The Tribunal awarded a sum of Rs.5,400/- for funeral expenses, pain and suffering and mental agony of the petitioners. This Court sets aside the award of the Tribunal granted under this head as it is found not pertinent. This Court awards a sum of Rs.15,000/- under the head of funeral expenses to the petitioner. Further, this Court grants a sum of Rs.10,000/-for transport expenses. In total, this Court awards a sum of Rs.7,46,200/-as compensation to the claimant. Regarding the findings on liability and rate of interest fixed by the Tribunal, this Court finding it to be well-reasoned and fair, confirms the same.
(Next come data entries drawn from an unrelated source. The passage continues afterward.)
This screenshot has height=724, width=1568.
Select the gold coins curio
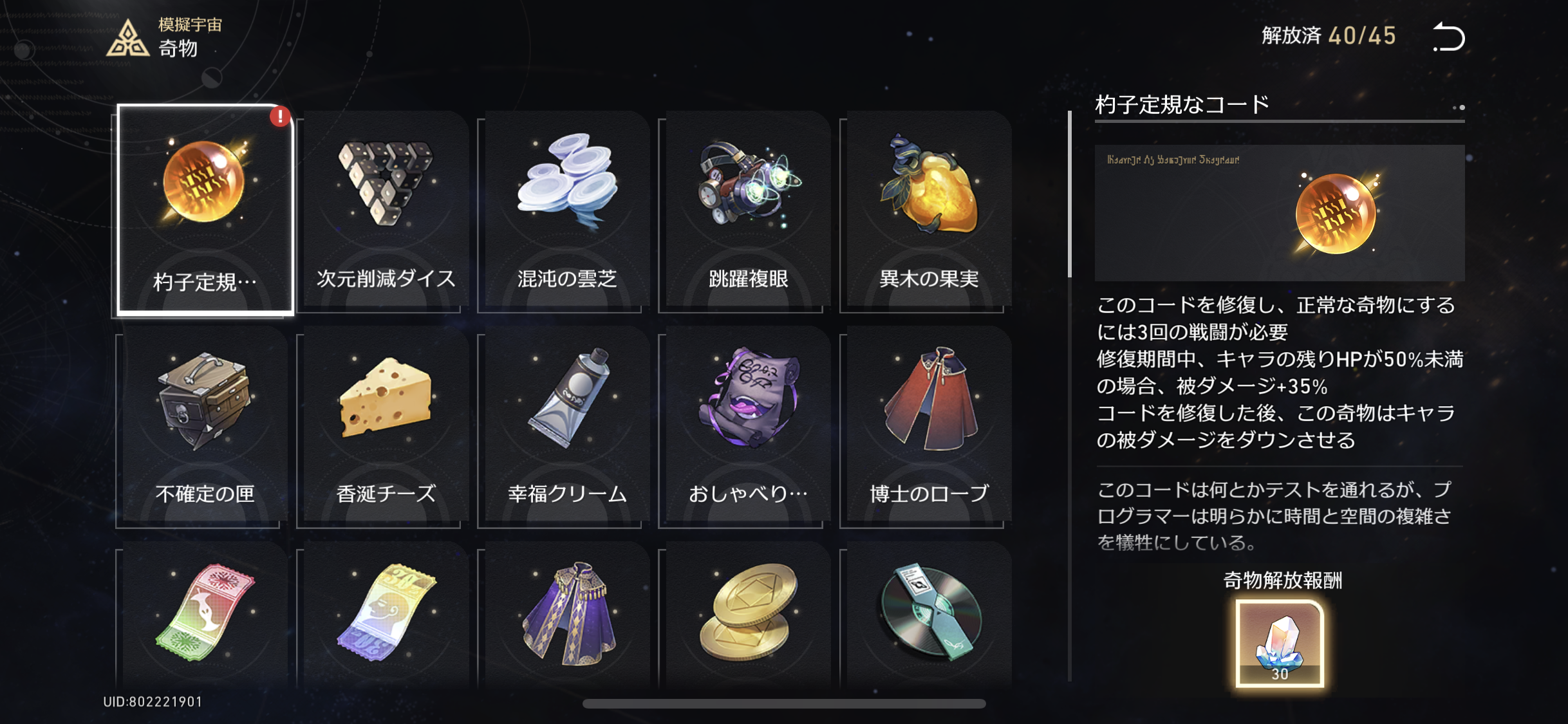click(x=748, y=615)
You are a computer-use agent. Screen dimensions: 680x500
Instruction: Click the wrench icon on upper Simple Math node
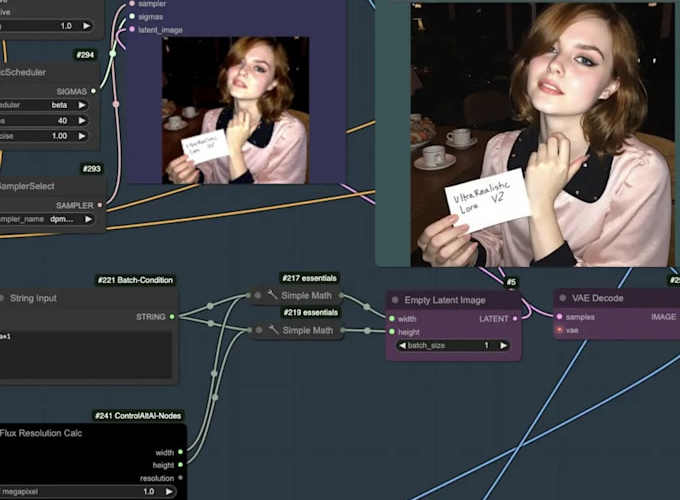pos(272,296)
As such, this Court awards a sum of Rs.7,46,200/- as compensation to the claimant, together with interest at the rate of 9% per annum from the date of filing the petition till the date of deposit of compensation. 26. This Court, at the time of admission, on 16.04.2003, imposed a condition on the appellant/United India Insurance Co., Ltd., to deposit the entire award amount with interest and costs, into the credit of the M.C.O.P.No.93 of 1997, on the file of the Motor Accident Claims Tribunal, Additional Sub Court, Virudhachalam. Further, the Court has permits the first respondent/claimant to withdraw 50% of the award amount with accrued interest and costs. 27. As the accident happened in the year 1995, it is open to the claimant to withdraw the balance compensation amount, lying in the credit of the M.C.O.P.No.93 of 1997, on the file of the Motor Accident Claims Tribunal, Additional Sub Court, Virudhachalam, after filing necessary payment out application, in accordance with law. Likewise, the excess award amount of Rs.1,03,800/-with proportionate interest, lying in the credit of the M.C.O.P.No.93 of 1997, on the file of the Motor Accident Claims Tribunal, Additional Sub Court, Virudhachalam, can be withdrawn by the appellant, after observing necessary formalities of the Court. 28. In the result, the Civil Miscellaneous Appeal is partly allowed and the Award and Decree, dated 13.09.2001, in M.C.O.P.No.93 of 1997, passed by the Motor Accident Claims Tribunal, Additional Sub Court, Virudhachalam, is modified. Consequently, the connected miscellaneous petition is closed. No costs.